Recorded information:
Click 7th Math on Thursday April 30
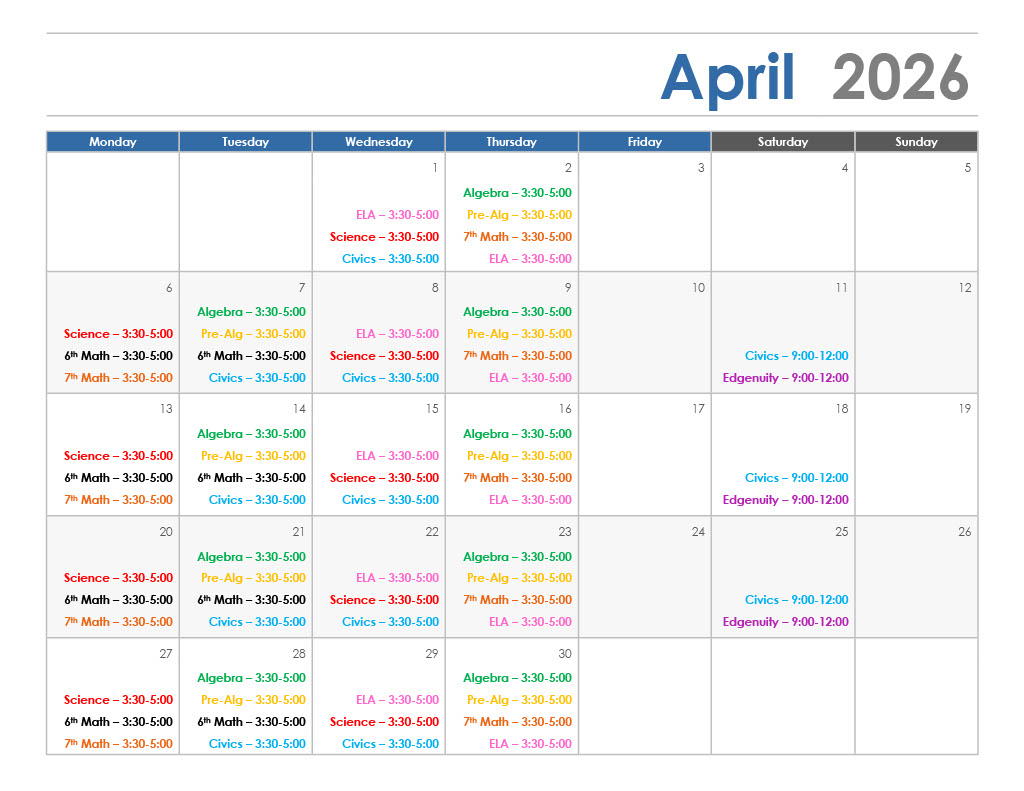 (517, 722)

---

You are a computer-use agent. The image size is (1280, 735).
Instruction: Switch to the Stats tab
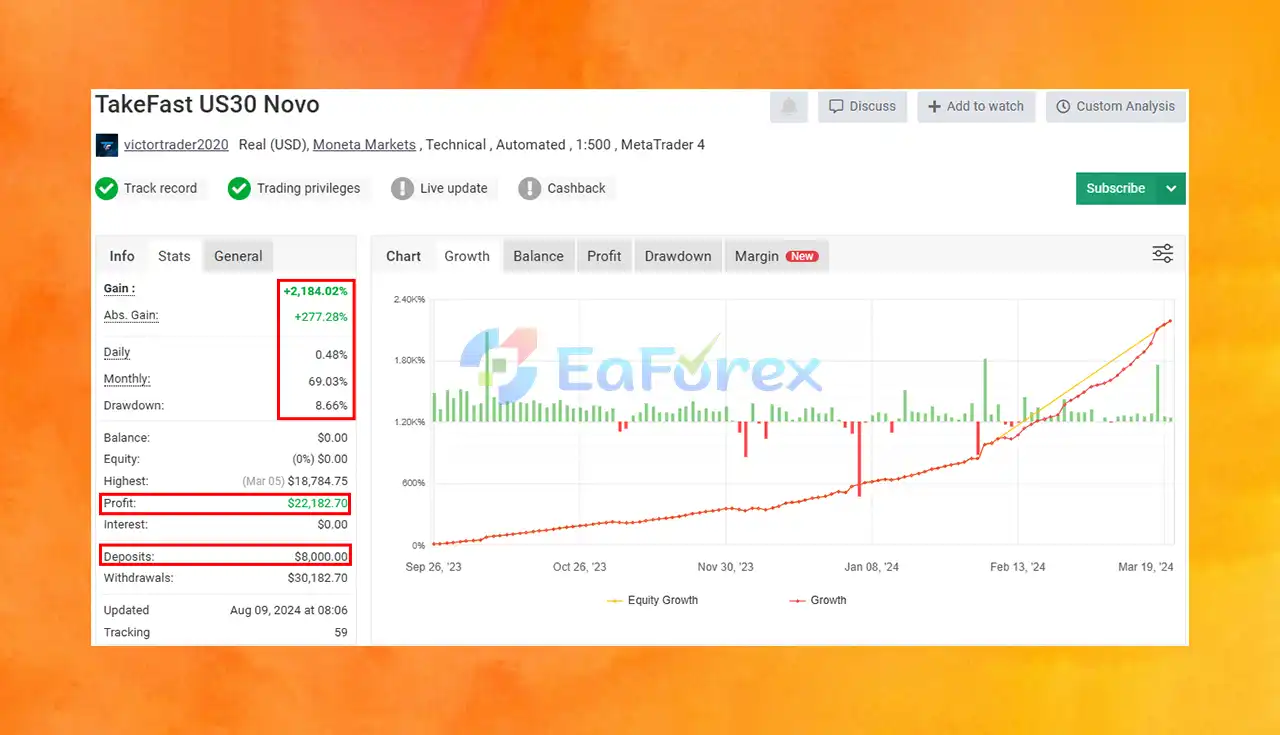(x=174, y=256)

Directive: Scale the entries in the stretch from the line containing "You are a computer-use" through the line containing "(x=174, y=256)" by writing those lines out again in full, with each answer coordinate multiplied by 1.3 and rounded to the nearest whole number, halves rounded up. Leave the pictures out of your answer.

Expected output:
You are a computer-use agent. The image size is (1280, 735).
Instruction: Switch to the Stats tab
(x=226, y=333)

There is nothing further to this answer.